Lunjina Serbian–Aromanian Association
- Logo of the Lunjina Serbian–Aromanian Association
- Formation: 1991; 34 years ago
- Type: NGO
- Headquarters: Belgrade
- Location: Serbia;
- President: Aristotel Martinović
- Website: Official website (defunct)

= Lunjina Serbian–Aromanian Association =

Aromanian cultural organization in Serbia

The Lunjina Serbian–Aromanian Association (Sutsata sãrbeascã-armãneascã Lunjina; Српско-цинцарско друштво Луњина / Srpsko-cincarsko društvo Lunjina, СЦД Луњина / SCD Lunjina) is an organization of Aromanians in Serbia with its headquarters at Belgrade, the capital of the country. It was founded in 1991 as a result of the merge of two Aromanian organizations at Dolna Belica and Gorna Belica, which are two Aromanian villages in North Macedonia. The aim of the organization is to protect the Aromanian minority in Serbia and preserve its customs, culture, language, name and traditions. In 2017, the Lunjina Serbian–Aromanian Association had around 500 members. The president of the organization is Aristotel Martinović. In Aromanian, the word lunjinã means "light". In the closely related Romanian language, this word is lumină.

Most members of the Lunjina Serbian–Aromanian Association are recent ethnic Aromanian immigrants from North Macedonia, with only a small part of them being descendants of the Aromanian community that has lived in Serbia for centuries. The organization has published several books on Aromanian grammar and a CD of traditional Aromanian music and publishes the journal Light. Bulletin of the Serbian–Aromanian Association. It has also been proposed that the Lunjina Serbian–Aromanian Association organize optional courses in Aromanian at the University of Belgrade Faculty of Philology.

Members of the Lunjina Serbian–Aromanian Association are among the few Aromanians in Serbia who continue to actively practice and use their language and culture. In fact, between 2014 and 2017, this organization offered weekly Aromanian-language courses, but these were discontinued due to a lack of students and were replaced by Anveatsã armaneashti! (Learn Aromanian!), an online platform to learn Aromanian created in Romania.

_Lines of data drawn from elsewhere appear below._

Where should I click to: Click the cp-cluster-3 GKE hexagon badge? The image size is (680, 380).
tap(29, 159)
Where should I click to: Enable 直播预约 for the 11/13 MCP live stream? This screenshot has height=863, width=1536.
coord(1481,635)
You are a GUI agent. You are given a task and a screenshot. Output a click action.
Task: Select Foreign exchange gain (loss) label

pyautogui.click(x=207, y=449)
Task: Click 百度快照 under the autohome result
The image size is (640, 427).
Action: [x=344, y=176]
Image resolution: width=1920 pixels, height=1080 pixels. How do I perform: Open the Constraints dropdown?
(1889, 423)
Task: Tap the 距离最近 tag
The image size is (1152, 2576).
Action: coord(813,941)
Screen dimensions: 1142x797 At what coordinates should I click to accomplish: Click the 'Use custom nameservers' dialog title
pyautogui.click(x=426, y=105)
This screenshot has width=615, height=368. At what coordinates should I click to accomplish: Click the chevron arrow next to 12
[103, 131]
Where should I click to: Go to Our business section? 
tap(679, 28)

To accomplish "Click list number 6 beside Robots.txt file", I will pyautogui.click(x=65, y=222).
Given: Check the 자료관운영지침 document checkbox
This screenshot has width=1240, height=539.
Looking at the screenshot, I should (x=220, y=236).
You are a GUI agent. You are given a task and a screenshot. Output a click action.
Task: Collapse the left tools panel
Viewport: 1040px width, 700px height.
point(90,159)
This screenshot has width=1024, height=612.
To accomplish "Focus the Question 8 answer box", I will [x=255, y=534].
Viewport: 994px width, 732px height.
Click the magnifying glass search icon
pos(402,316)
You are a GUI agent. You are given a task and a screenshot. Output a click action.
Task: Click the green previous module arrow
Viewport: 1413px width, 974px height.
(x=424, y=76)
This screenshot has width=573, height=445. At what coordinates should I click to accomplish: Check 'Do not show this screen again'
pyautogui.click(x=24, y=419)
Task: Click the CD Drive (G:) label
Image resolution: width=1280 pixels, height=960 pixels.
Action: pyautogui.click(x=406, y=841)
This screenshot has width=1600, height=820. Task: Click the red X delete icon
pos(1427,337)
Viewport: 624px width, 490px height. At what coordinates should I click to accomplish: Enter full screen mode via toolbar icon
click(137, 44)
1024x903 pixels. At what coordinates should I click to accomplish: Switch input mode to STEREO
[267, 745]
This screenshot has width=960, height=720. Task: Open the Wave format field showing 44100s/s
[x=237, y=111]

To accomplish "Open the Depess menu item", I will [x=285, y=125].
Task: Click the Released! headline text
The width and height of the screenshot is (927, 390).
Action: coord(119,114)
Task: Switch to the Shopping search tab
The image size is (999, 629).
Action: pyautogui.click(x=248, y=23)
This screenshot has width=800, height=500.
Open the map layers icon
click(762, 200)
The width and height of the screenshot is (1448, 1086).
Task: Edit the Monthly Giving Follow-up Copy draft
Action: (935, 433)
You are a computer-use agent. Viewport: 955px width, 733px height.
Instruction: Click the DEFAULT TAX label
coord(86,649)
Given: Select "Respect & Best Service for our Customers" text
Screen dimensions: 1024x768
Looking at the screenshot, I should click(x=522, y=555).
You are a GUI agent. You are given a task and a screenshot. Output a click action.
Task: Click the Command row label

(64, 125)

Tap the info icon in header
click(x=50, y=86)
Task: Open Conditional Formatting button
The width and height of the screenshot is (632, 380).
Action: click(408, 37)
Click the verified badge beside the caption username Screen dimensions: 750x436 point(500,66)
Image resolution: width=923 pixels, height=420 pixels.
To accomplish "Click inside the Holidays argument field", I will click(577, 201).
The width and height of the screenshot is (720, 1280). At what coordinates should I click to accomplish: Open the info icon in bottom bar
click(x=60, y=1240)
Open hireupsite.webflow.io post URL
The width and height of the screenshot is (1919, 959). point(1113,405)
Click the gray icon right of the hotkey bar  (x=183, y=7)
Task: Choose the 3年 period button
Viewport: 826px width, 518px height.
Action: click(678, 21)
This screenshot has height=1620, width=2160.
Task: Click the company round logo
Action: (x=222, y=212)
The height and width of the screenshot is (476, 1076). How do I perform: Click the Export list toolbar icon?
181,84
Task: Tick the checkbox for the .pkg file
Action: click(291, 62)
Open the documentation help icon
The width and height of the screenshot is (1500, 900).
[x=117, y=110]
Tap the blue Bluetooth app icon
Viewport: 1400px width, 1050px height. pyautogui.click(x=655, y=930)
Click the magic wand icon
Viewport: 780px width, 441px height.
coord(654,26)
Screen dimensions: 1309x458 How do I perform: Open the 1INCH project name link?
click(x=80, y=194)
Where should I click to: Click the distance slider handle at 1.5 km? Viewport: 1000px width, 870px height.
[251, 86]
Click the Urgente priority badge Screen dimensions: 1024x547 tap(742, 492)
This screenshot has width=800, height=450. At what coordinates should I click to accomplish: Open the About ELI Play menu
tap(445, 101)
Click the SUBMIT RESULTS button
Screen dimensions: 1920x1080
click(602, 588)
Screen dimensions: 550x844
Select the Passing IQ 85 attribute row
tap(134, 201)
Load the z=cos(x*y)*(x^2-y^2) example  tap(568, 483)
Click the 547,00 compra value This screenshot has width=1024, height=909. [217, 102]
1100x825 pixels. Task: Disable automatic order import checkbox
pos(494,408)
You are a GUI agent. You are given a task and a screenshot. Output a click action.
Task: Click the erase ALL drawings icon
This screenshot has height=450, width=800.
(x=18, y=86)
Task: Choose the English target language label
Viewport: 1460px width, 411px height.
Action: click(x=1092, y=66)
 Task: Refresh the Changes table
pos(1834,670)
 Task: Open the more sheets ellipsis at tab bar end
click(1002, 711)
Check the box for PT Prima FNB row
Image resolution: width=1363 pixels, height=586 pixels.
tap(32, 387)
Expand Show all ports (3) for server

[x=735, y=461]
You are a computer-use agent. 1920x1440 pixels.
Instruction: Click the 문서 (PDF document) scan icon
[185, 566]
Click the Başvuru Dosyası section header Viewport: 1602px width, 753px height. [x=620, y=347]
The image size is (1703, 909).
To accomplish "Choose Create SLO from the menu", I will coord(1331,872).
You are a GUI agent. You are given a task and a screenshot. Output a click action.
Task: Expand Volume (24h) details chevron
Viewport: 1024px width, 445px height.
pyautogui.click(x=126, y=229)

The Lunjina Serbian–Aromanian Association has strived for the recognition of the Aromanians as a national minority in Serbia, but this has been rejected so far since they did not meet the minimum number of people that a community must have to be granted this status, which is 300, in the 2011 Serbian census. The Aromanians in Serbia number between 5,000 to 15,000 people, but only 243 people declared themselves ethnic "Tsintsar" (i.e. Aromanian, "Tsintsar" being the name Serbs use for the Aromanians) in the 2011 census. This figure ascended to 327 in the 2022 census, meeting the threshold.